Render every line of these entries as a JSON list of strings, with one string per line and blank lines omitted.

Items from a dataset:

────

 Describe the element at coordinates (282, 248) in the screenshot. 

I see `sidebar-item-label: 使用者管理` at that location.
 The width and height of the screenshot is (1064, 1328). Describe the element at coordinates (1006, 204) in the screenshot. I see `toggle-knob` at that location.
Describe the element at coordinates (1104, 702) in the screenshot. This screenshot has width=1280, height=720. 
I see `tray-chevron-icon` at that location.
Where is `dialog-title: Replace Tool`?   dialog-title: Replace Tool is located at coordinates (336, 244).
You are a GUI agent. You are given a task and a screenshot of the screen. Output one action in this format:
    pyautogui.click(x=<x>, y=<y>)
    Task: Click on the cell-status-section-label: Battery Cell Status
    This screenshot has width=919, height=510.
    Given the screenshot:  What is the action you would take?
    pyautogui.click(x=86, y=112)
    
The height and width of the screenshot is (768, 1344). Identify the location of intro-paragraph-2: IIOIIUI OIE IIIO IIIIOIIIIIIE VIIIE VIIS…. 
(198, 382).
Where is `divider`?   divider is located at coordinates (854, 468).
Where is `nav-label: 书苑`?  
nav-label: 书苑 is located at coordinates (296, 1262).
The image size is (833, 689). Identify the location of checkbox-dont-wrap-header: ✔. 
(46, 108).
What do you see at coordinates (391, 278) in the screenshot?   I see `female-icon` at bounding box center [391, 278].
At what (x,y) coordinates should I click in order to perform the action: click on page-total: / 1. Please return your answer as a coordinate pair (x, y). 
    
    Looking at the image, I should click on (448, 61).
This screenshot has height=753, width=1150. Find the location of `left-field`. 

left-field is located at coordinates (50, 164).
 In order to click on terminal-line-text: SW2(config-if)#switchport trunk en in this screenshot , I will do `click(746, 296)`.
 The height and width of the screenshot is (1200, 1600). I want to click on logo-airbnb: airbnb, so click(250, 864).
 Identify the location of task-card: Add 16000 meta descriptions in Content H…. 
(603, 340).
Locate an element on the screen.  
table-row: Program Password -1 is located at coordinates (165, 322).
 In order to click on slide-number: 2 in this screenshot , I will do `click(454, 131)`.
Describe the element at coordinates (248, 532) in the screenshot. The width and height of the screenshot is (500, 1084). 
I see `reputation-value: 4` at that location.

────

__REPLY TO THE TASK__.
[
  " Describe the element at coordinates (282, 248) in the screenshot. ",
  "I see `sidebar-item-label: 使用者管理` at that location.",
  " The width and height of the screenshot is (1064, 1328). Describe the element at coordinates (1006, 204) in the screenshot. I see `toggle-knob` at that location.",
  "Describe the element at coordinates (1104, 702) in the screenshot. This screenshot has width=1280, height=720. ",
  "I see `tray-chevron-icon` at that location.",
  "Where is `dialog-title: Replace Tool`?   dialog-title: Replace Tool is located at coordinates (336, 244).",
  "You are a GUI agent. You are given a task and a screenshot of the screen. Output one action in this format:",
  "    pyautogui.click(x=<x>, y=<y>)",
  "    Task: Click on the cell-status-section-label: Battery Cell Status",
  "    This screenshot has width=919, height=510.",
  "    Given the screenshot:  What is the action you would take?",
  "    pyautogui.click(x=86, y=112)",
  "The height and width of the screenshot is (768, 1344). Identify the location of intro-paragraph-2: IIOIIUI OIE IIIO IIIIOIIIIIIE VIIIE VIIS…. ",
  "(198, 382).",
  "Where is `divider`?   divider is located at coordinates (854, 468).",
  "Where is `nav-label: 书苑`?  ",
  "nav-label: 书苑 is located at coordinates (296, 1262).",
  "The image size is (833, 689). Identify the location of checkbox-dont-wrap-header: ✔. ",
  "(46, 108).",
  "What do you see at coordinates (391, 278) in the screenshot?   I see `female-icon` at bounding box center [391, 278].",
  "At what (x,y) coordinates should I click in order to perform the action: click on page-total: / 1. Please return your answer as a coordinate pair (x, y). ",
  "    Looking at the image, I should click on (448, 61).",
  "This screenshot has height=753, width=1150. Find the location of `left-field`. ",
  "left-field is located at coordinates (50, 164).",
  " In order to click on terminal-line-text: SW2(config-if)#switchport trunk en in this screenshot , I will do `click(746, 296)`.",
  " The height and width of the screenshot is (1200, 1600). I want to click on logo-airbnb: airbnb, so click(250, 864).",
  " Identify the location of task-card: Add 16000 meta descriptions in Content H…. ",
  "(603, 340).",
  "Locate an element on the screen.  ",
  "table-row: Program Password -1 is located at coordinates (165, 322).",
  " In order to click on slide-number: 2 in this screenshot , I will do `click(454, 131)`.",
  "Describe the element at coordinates (248, 532) in the screenshot. The width and height of the screenshot is (500, 1084). ",
  "I see `reputation-value: 4` at that location."
]